I love Vernor Vinge’s concept of a “programmer-archeologist” (A Deepness In the Sky, he also coined “programmer-at-arms”) as someone who digs through the layers of existing systems to understand why and how stuff works. I was reminded of this over the weekend, as I worked through some old code of my own and that from a bunch of other developers on DailyLit.
My exposure to “software archeology” goes as far as back as the first time I earned money from programming. I was 17 and had just come back to Germany from one year as a high school exchange student in the US (Rochester, MN), where I was impressed by how everyone was earning their own money. Since I thought I knew how to program, I looked for a job as a programmer. My first job wound up being with a small company that was developing accounting software. They were working on a rewrite of an “inherited” system that was written entirely in an early form of Basic which allowed variable names to be only 2 letters.
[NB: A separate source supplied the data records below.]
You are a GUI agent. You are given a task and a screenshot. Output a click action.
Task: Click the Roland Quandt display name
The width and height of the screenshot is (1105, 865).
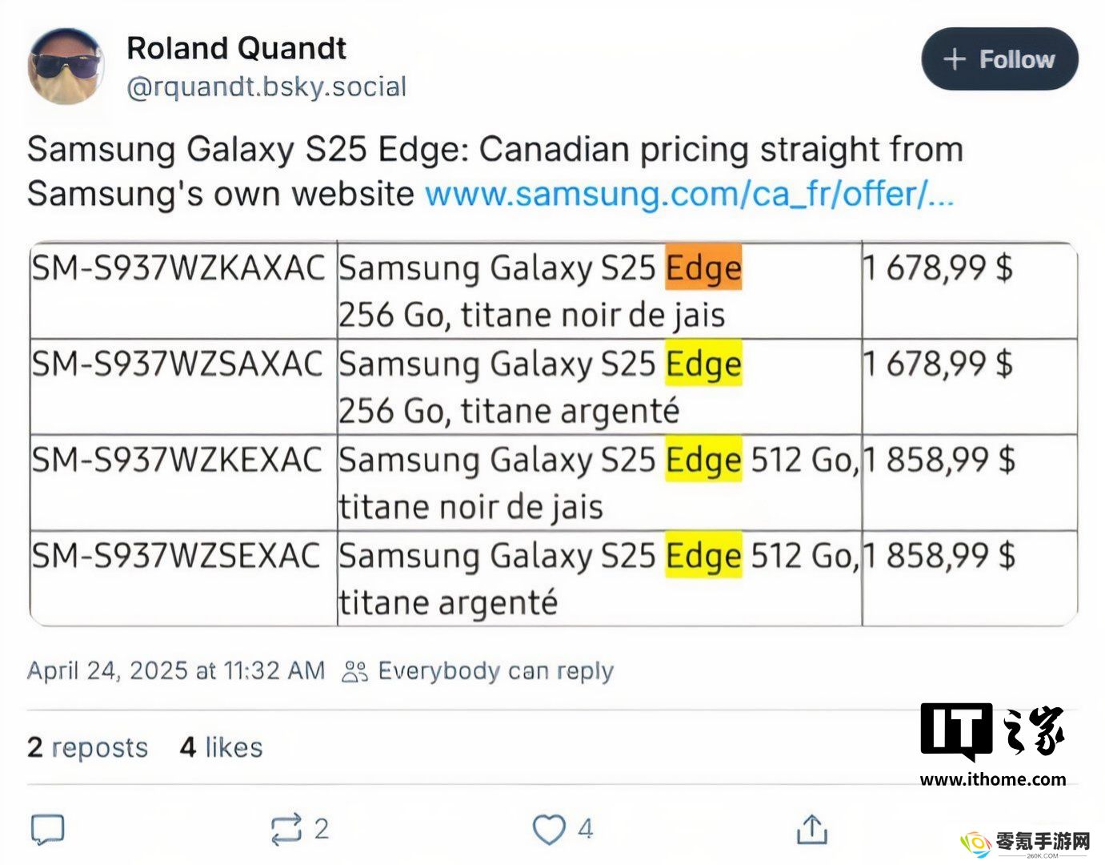tap(237, 48)
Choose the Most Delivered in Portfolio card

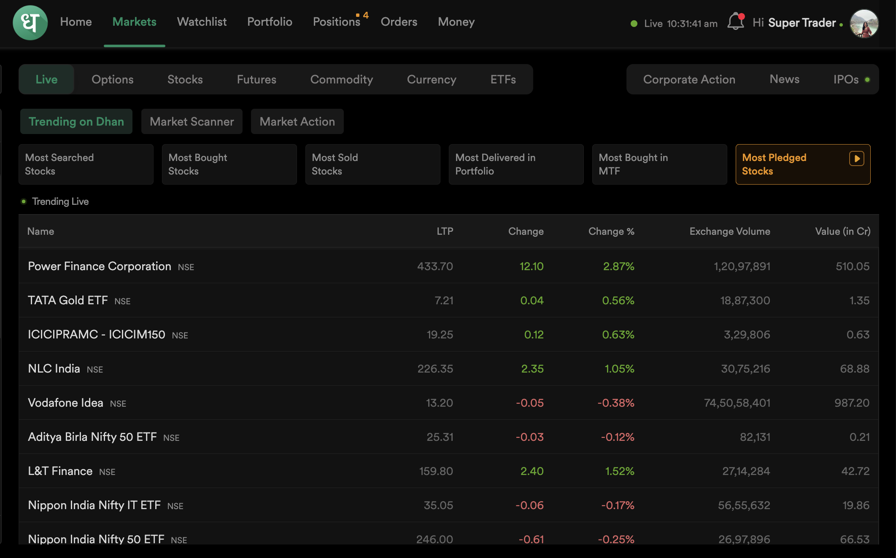click(515, 164)
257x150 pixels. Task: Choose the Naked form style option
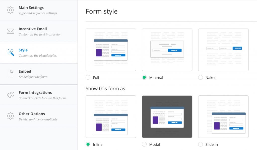point(201,78)
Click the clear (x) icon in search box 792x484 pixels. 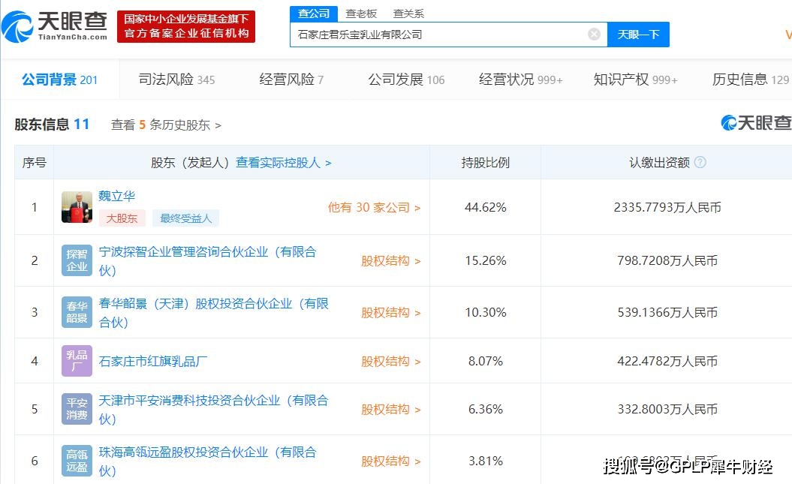click(x=594, y=34)
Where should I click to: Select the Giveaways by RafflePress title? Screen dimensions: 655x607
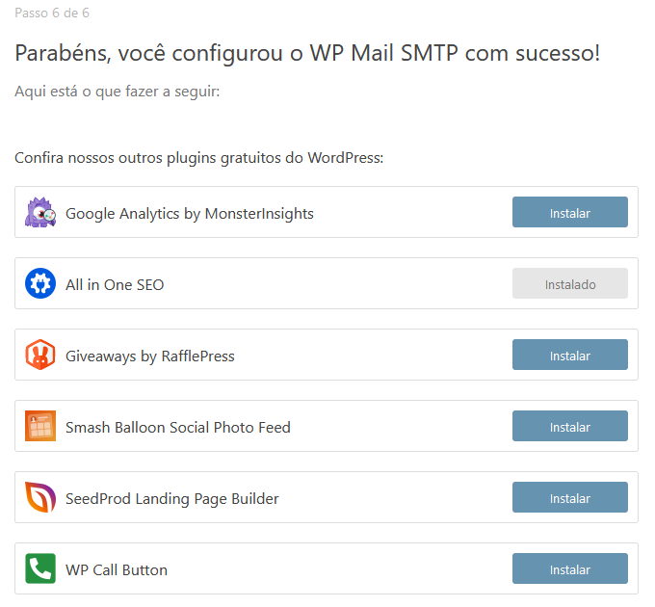point(150,356)
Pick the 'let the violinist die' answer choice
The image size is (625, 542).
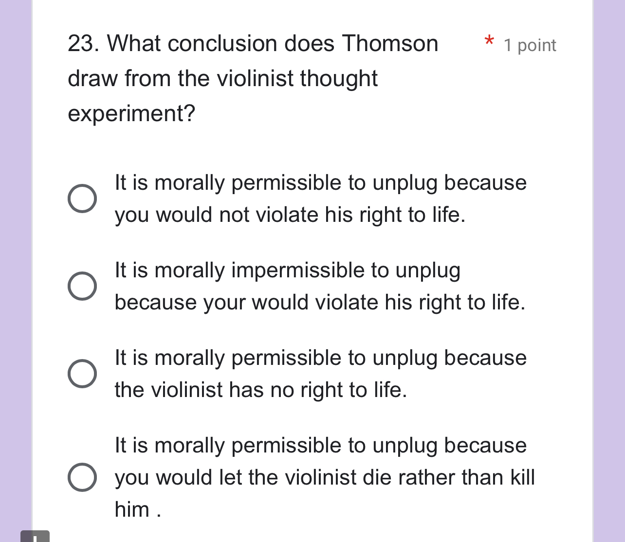click(x=83, y=477)
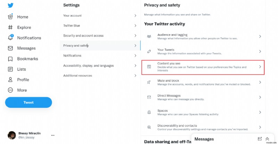Expand Mute and block chevron arrow

(x=260, y=82)
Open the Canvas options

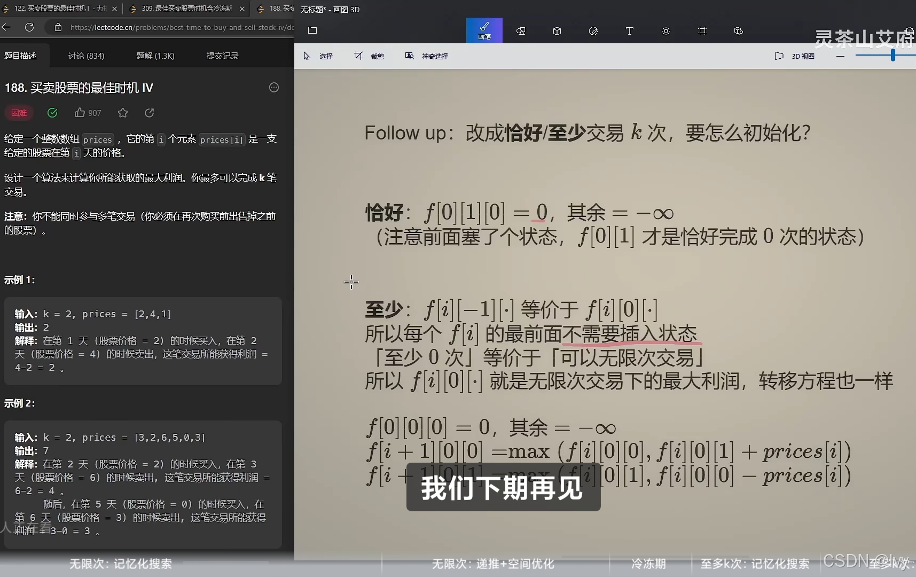(x=702, y=30)
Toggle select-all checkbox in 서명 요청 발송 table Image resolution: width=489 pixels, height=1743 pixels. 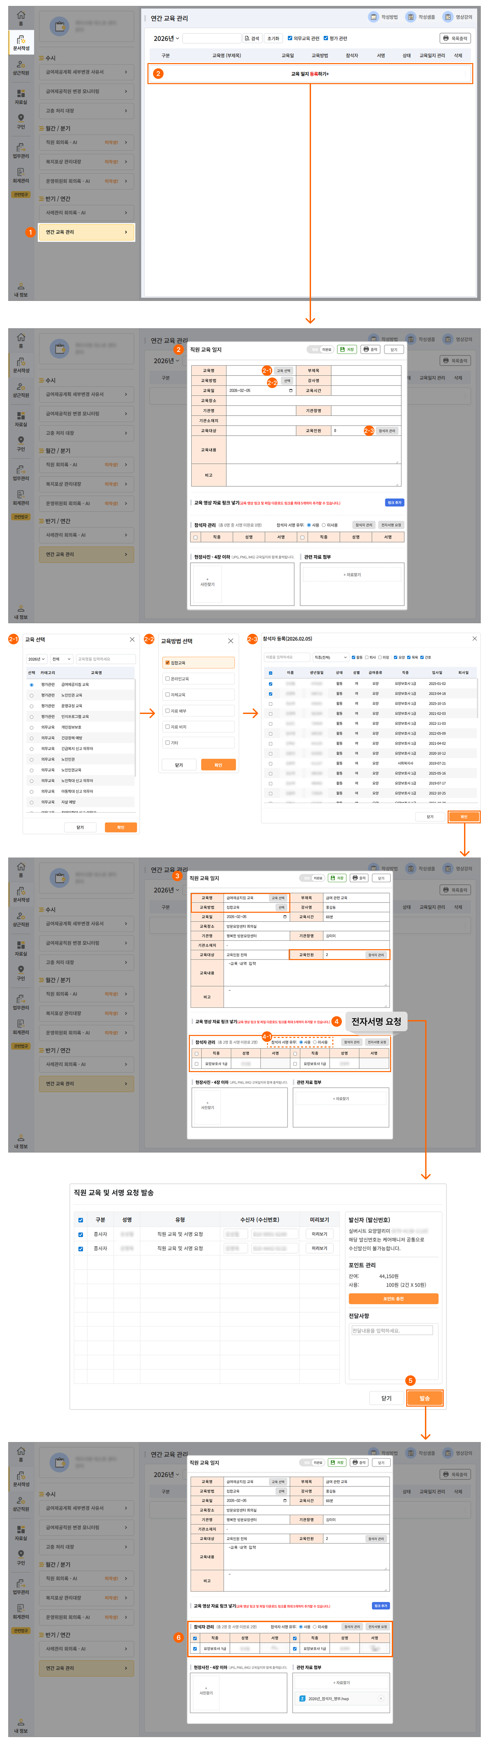80,1219
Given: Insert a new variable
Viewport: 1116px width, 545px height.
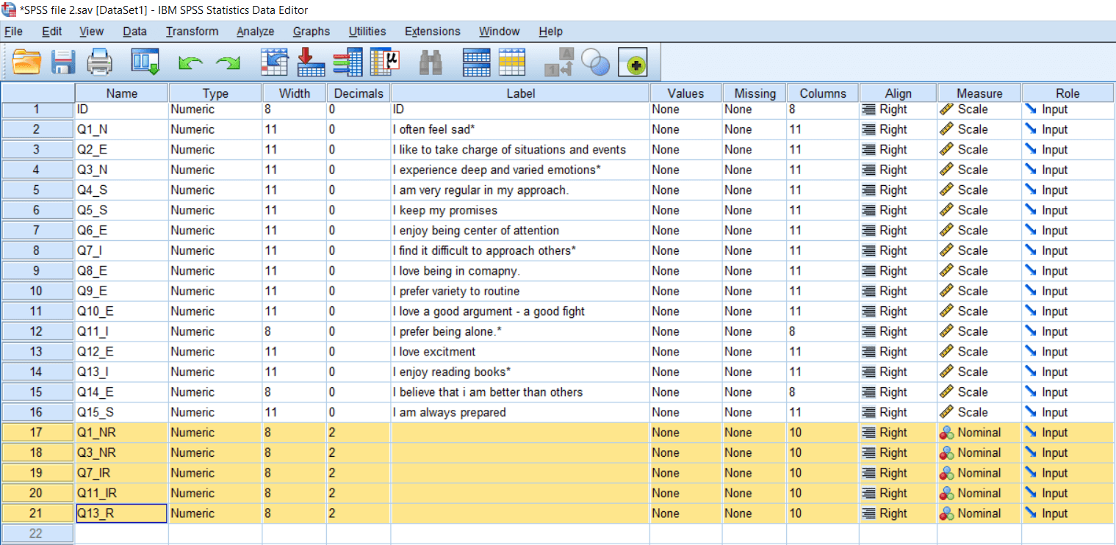Looking at the screenshot, I should pyautogui.click(x=512, y=62).
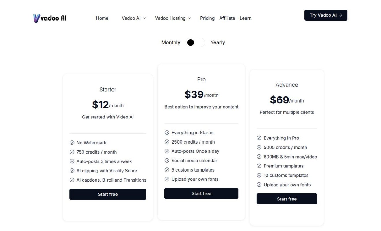Click checkmark icon beside Social media calendar
The height and width of the screenshot is (231, 381).
coord(167,161)
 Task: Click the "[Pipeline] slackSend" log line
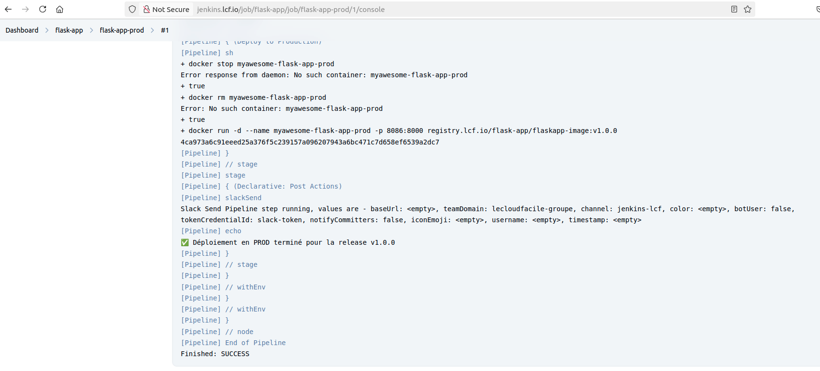(x=221, y=198)
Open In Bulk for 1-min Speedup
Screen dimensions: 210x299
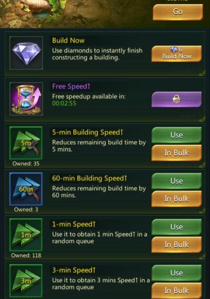click(x=176, y=244)
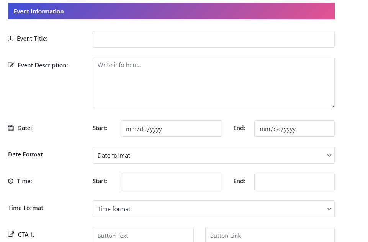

There were no comments anywhere in the code. At the time, we wound up building a whole bunch of “archeology” tools, such as a cross reference generator.
From there I went on to work for Siemens developing some HR software while finishing school in Germany. The job came about because the local Siemens branch in Nuremberg did not want to wait for the central IT department to get around to this piece of software and so hired a bunch of contractors instead. I wrote a big chunk of the “training” module which kept track of ongoing education courses taken by employees. This was in 1986 and I only recently found out that a heavily revised version of the training module is still in use today.
Since then I have seen many more examples of the longevity of code – and hence the need for programmer-archeologists! Many development problems (including some obvious ones I was looking over this weekend) are caused by programmers new to a project not sufficiently understanding the structure and capabilities of the existing code. As a result, they often write unnecessary code or put unnecessary kludges in place. They often do so without taking the time to figure out whether the old code is still needed at all, which means that even more code accretes for future programmers on the project to dig through.
My conviction now is that it is as important a skill to be able to read and understand code as it is to write it. As result, I believe that any developer interview should contain at least a couple of code reading exercises. Ideally, these are integrated with some other problems, e.g. “extend this to do xyz." I can’t wait until I see the first actual job posting for a "programmer-archeologist.”